_Exercise tasks_.
1. In the Penn State homecoming parking article, about how many parking spaces were in the grass lots near the stadium that officials closed?
2. Continue the article about parking at Penn State's homecoming game from where it stops.

_Exercise text_.

UNIVERSITY PARK - If you were like me on Saturday - or many others who braved the cold and snow to take in Penn State's homecoming drubbing of Minnesota in person - you had a brand new experience in State College that had nothing at all to do with the game itself.
Because an early snowstorm blanketed Happy Valley in the 48 hours leading up to kickoff, Penn State officials decided to close the grass parking lots near the stadium - all 20,000 or so spaces - forcing everyone to park at different "satellite lots" and catch the free shuttle buses to the game.
On any other Nittany Lions' home Saturday, the parking areas are divided almost perfectly by class. Those who are lucky enough to have a reserved parking space or a pass for one of the premeire lots probably didn't get them by accident - meaning they have the money to help support the university. Those who have general parking earn their good spots by arriving really early, but rarely do the two groups ever interact unless they happen to be seated near each other inside the stadium..
But on this one particular day, cars headed to State College were not judged by the color of its parking permit. Instead, pink passes mixed with yellow ones. Purple passes mingled with green ones. Even those without the benefit of a parking permit were right there next to those who usually occupy some of the very best spaces at Beaver Stadium.

_Recorded data_.

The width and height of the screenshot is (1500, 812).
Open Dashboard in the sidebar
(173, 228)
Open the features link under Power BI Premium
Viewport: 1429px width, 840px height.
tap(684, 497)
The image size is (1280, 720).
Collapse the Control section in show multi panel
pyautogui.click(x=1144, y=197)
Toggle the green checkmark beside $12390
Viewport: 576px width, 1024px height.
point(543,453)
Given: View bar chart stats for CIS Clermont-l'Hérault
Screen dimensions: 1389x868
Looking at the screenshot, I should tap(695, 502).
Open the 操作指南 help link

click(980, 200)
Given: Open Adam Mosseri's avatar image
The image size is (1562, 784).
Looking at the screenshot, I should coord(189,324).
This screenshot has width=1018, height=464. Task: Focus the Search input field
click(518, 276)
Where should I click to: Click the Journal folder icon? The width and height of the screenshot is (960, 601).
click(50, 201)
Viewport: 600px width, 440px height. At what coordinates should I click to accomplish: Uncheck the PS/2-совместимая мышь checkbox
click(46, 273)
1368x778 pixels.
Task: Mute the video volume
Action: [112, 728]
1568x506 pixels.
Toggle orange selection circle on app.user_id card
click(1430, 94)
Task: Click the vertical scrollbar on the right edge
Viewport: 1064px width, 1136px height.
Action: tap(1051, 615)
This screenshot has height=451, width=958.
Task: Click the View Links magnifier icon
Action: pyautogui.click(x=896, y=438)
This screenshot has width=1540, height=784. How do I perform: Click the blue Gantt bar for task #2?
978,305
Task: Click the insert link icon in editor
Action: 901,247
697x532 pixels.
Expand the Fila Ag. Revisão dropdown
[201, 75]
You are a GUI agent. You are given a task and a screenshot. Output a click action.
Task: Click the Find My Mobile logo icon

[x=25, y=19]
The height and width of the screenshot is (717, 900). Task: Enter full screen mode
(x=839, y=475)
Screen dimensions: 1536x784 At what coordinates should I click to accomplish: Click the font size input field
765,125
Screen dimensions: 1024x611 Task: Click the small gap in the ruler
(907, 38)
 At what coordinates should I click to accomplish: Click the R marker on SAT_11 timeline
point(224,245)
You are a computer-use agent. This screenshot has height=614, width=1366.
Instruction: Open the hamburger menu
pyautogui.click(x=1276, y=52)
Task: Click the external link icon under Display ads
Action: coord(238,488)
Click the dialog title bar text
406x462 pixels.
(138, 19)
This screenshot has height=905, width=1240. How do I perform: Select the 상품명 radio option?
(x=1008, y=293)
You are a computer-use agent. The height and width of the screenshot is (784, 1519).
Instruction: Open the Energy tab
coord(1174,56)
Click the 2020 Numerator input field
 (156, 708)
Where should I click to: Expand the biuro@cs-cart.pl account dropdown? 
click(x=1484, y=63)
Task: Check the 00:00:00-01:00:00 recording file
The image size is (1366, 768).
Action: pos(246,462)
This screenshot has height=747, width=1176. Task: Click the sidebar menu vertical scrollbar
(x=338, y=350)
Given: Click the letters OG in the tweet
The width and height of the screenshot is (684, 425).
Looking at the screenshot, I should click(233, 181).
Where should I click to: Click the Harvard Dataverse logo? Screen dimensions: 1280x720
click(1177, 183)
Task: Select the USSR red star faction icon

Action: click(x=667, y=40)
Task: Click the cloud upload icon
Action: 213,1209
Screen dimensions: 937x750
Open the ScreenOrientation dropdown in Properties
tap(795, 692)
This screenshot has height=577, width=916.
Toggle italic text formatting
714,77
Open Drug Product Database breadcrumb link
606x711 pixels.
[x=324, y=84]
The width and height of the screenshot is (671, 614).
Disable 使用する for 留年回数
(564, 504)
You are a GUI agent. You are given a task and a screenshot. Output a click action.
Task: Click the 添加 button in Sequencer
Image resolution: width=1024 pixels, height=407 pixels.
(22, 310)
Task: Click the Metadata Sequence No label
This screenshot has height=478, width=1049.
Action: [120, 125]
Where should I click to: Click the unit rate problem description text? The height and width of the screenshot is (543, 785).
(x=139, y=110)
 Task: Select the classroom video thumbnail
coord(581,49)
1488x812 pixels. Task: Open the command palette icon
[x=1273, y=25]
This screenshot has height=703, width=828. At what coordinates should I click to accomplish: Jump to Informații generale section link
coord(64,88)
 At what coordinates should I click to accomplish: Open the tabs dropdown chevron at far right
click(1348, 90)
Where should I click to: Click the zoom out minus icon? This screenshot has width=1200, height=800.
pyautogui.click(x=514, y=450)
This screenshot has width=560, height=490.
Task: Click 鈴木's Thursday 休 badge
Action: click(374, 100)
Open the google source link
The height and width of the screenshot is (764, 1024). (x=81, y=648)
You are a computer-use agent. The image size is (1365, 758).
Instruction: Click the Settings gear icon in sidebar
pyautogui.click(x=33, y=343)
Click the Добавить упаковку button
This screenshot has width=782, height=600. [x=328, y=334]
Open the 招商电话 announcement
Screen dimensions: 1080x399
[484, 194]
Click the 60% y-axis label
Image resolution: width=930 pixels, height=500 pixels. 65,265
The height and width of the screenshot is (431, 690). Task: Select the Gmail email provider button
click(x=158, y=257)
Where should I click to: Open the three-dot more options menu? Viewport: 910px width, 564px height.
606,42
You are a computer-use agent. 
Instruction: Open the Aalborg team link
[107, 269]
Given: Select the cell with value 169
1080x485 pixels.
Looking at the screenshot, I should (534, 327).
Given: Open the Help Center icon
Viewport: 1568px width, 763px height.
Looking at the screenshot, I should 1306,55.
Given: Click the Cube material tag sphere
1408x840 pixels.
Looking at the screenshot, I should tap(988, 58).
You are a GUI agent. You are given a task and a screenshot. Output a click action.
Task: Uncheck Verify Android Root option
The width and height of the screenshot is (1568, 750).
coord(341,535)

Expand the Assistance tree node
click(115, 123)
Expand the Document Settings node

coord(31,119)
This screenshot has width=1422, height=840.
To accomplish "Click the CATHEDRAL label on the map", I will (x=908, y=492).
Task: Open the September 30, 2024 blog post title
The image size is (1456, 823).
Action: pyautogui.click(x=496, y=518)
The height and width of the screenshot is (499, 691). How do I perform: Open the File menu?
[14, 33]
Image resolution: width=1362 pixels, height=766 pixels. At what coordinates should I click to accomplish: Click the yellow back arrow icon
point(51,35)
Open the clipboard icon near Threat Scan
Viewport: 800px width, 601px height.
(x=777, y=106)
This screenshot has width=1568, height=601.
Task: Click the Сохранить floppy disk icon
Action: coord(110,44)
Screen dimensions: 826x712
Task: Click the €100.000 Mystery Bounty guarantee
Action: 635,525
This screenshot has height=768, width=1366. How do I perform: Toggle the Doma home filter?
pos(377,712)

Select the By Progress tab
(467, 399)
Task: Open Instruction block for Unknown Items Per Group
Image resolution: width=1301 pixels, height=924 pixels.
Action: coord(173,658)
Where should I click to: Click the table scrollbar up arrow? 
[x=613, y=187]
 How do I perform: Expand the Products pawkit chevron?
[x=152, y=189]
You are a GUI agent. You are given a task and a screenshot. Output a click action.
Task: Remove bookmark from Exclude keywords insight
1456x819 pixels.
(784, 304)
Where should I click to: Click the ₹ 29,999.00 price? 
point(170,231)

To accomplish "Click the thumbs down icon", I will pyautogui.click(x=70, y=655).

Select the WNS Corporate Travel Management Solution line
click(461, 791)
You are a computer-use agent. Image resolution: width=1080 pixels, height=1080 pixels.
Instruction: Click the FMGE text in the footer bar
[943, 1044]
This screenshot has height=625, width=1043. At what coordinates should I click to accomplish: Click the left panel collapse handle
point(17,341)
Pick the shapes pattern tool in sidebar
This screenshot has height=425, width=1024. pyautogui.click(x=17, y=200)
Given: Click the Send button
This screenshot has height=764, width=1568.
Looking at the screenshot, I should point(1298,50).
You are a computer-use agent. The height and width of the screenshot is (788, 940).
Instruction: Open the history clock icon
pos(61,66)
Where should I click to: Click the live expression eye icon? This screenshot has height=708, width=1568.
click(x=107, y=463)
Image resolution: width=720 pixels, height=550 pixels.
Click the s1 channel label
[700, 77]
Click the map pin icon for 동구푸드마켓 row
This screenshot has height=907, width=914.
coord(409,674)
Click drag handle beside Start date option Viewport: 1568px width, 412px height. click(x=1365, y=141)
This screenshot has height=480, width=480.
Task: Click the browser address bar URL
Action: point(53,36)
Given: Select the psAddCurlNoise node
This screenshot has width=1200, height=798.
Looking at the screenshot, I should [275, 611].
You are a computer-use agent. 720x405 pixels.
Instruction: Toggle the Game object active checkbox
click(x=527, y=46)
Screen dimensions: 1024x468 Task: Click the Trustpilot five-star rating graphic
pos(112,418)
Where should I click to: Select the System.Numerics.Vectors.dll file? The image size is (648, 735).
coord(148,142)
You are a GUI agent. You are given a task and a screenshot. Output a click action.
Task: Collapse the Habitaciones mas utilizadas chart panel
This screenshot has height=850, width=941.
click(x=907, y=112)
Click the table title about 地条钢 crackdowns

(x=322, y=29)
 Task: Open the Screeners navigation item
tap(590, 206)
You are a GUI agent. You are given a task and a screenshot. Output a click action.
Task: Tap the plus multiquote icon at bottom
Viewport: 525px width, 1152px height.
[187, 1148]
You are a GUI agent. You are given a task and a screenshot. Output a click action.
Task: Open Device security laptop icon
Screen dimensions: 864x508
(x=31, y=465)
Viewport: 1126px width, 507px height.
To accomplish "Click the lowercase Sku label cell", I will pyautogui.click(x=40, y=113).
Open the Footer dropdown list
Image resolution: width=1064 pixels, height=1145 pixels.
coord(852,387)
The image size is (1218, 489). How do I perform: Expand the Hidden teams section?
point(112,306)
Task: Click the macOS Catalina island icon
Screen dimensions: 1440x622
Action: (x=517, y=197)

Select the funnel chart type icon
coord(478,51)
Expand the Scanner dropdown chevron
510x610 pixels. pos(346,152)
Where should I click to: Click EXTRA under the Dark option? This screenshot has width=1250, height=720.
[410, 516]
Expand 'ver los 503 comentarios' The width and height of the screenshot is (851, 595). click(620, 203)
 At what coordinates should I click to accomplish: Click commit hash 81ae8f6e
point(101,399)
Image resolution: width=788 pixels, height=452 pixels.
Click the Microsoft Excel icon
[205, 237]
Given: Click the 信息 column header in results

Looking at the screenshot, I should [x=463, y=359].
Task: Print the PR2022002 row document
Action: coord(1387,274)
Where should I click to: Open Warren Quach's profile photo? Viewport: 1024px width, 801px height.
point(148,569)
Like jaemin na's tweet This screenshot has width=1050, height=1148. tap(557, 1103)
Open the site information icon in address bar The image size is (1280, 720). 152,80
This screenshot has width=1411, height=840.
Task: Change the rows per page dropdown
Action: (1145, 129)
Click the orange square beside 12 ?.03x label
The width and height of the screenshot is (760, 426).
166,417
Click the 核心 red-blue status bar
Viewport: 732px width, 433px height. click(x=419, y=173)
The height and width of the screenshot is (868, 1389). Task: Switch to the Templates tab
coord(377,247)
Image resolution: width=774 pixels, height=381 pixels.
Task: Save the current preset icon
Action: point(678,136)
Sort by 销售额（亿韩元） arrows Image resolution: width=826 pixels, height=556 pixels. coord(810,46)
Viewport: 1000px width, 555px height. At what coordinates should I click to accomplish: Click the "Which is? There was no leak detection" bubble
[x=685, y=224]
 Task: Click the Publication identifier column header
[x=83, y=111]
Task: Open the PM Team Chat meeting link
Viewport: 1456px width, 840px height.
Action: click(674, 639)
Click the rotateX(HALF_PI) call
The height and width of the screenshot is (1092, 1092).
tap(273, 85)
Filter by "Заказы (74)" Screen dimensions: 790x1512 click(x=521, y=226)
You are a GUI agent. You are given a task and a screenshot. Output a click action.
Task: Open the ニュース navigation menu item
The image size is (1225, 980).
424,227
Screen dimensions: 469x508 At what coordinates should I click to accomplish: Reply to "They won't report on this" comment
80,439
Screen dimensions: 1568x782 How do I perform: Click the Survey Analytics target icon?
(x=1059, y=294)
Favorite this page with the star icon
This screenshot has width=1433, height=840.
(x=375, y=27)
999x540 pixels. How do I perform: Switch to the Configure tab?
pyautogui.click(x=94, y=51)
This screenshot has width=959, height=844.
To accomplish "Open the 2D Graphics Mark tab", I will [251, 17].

_Outputs by task_.
1. About 20,000 spaces.

2.
Yes, everyone - except for those very lucky few who actually get to park on pavement - was there on Saturday riding the exact same school bus from the exact same shopping centers and high school parking lots to the same bus stop near the stadium.
But it wasn't weird or uncomfortable. Instead, it seemed to be a bonding experience for most of the masses. There was almost a feeling of camraderie that we were all in this together.
On my bus ride in, I met a pair of Lock Haven University students - my alma mater - and one of them said he was from a town called Street, in Maryland That caused a gentleman a couple of rows ahead of me to say to him "You're from Street? I have family from Street."
Small world, right?
Once we got to the eerily quite stadium area - it was weird seeing all the empty grass lots that are usually jam packed - the game seemed like any other. The crowd was into it depsite the contest earning the infamous designation of coldest homecoming game in the Joe Paterno era (37 degrees at kickoff). Penn State played what was easily its best game of the year so far and smacked around the Golden Gophers in a 20-0 shutout.
Most left in a good mood as a result, which may have been the best thing that could have happened to those doing the shuttling. Instead of sitting impatiently in traffic after the game, we all stood in line in the rain, patiently waiting for the buses to pick us up.
In the meantime, people were swapping stories about snow games past (my only experience was the Michigan State game last year) and about the weirdest things they've ever seen at a Nittany Lion football game. And when the bus finally picked us up, almost fittingly, the driver didn't know where she was supposed to go since she was an out-of-towner and had her route assignment changed on her last minute. I guess it was just par for the course on this day.
But instead of getting angry, some good Samaritans gave her directions after playing a game of "destination bingo" where everyone just shouted out what stop they needed. We all eventually got where we were going and made it home.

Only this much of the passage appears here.